Mayors have become central to the government’s growth agenda, providing a single point of contact for investors, setting a strategic vision for their region and holding the ability to convene business, universities and the public sector around shared priorities. Delaying the introduction of mayors therefore carries risks for local growth.

Certainty and leadership matter to investors. A directly elected mayor provides both – someone who can set a long-term economic strategy, drive regeneration, unlock planning decisions, tailor skills training to local employer needs, and act decisively when investment opportunities arise. In many parts of England mayors have brought coherence to investment landscapes; delaying their introduction will only make it harder for areas to co-ordinate growth decisions across regional priorities.

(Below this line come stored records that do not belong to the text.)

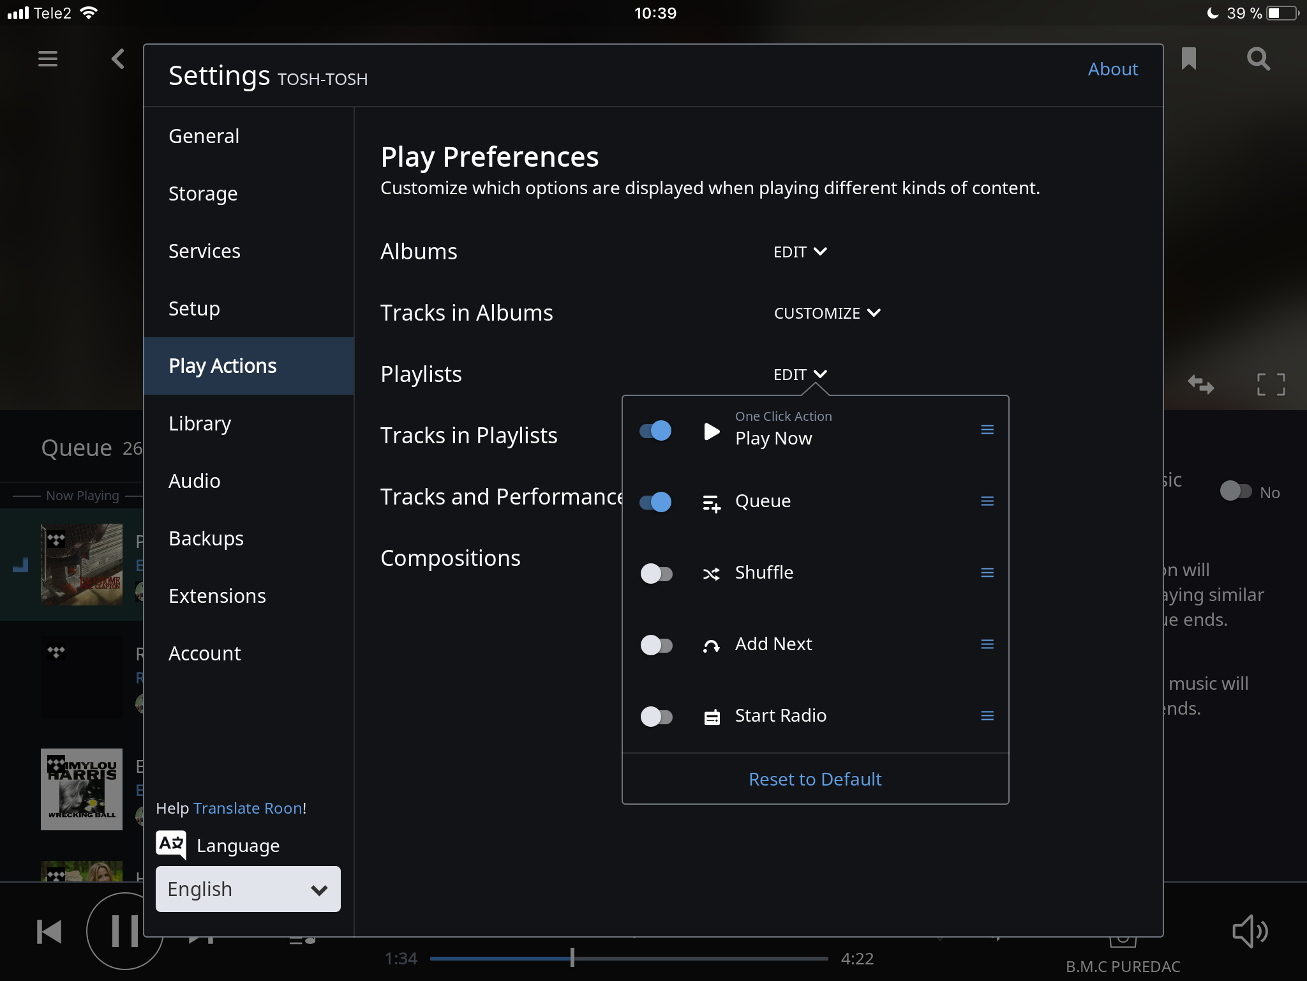Enable the Shuffle toggle
This screenshot has width=1307, height=981.
pos(655,573)
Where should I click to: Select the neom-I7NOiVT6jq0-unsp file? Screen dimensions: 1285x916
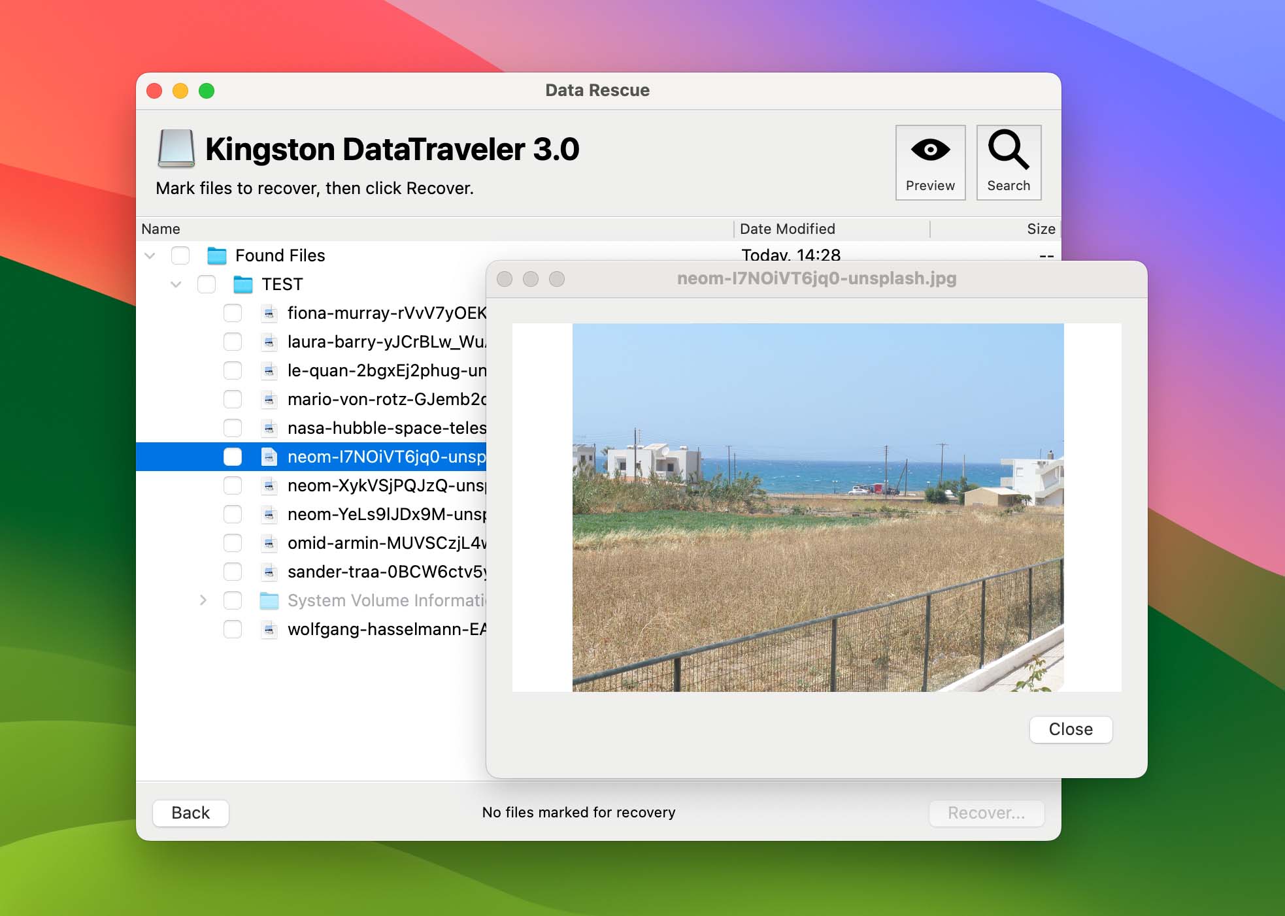click(387, 456)
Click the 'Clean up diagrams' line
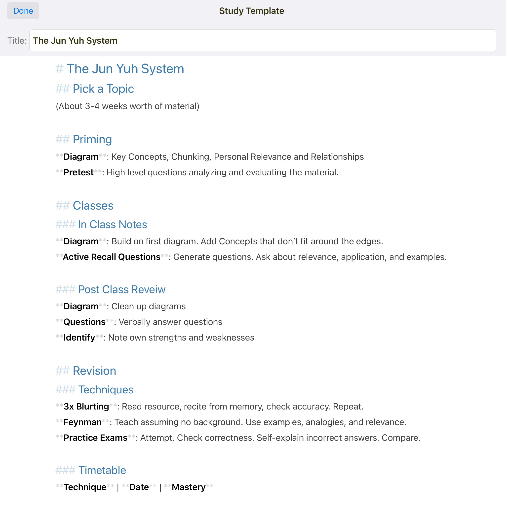This screenshot has height=505, width=506. (x=149, y=306)
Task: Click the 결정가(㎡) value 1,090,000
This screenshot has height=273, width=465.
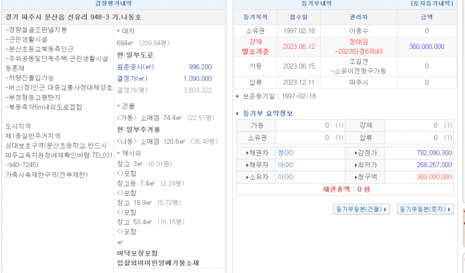Action: (198, 78)
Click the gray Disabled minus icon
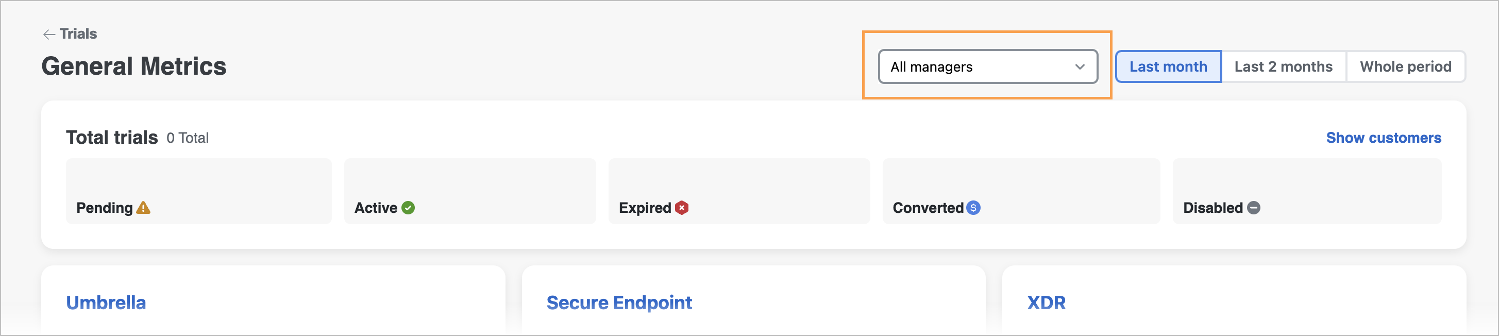 pos(1254,208)
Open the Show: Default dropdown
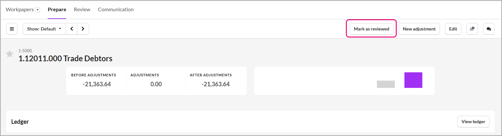 (x=44, y=29)
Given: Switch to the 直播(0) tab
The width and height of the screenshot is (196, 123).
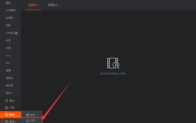Looking at the screenshot, I should (53, 5).
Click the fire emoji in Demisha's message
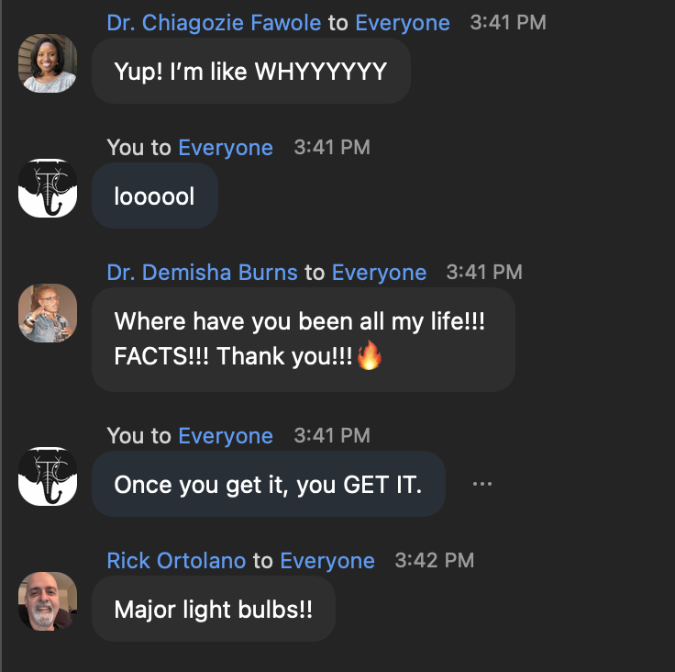This screenshot has width=675, height=672. [x=369, y=355]
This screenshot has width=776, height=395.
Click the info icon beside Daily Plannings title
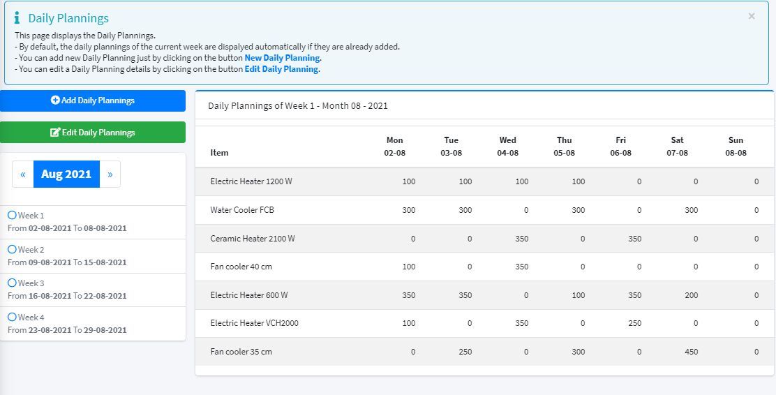[x=17, y=18]
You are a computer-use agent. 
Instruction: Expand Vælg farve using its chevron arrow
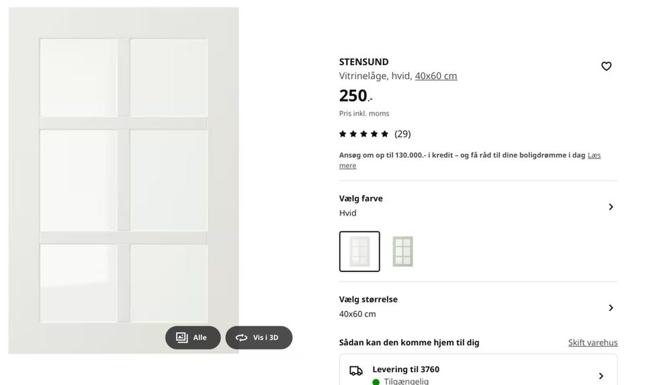pyautogui.click(x=611, y=207)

There will also be practical delays to local strategic planning. New combined authorities were set to produce local growth plans, spatial development strategies and other regional strategies to support growth in their areas. Pushing elections to 2028 means these foundational strategies will either be postponed or weakened. This only further undermines the certainty investors rely on.

The government should redouble its efforts to extend devolution to all parts of England

Delaying elections is a step that should only ever be taken in exceptional circumstances: as Angela Rayner said earlier this year, “the bar is high and rightly so”. The government has not made a convincing case for how disenfranchising voters for a second year in succession meets that threshold.

Labour took office on a manifesto pledge to “widen devolution to more areas, encouraging local authorities to come together and take on new powers.” This was a bold vision, on which the government has made welcome progress. After today’s disappointing announcement, the government should renew its enthusiasm for this important agenda that can help deliver better growth and reinvigorated local democracy across England.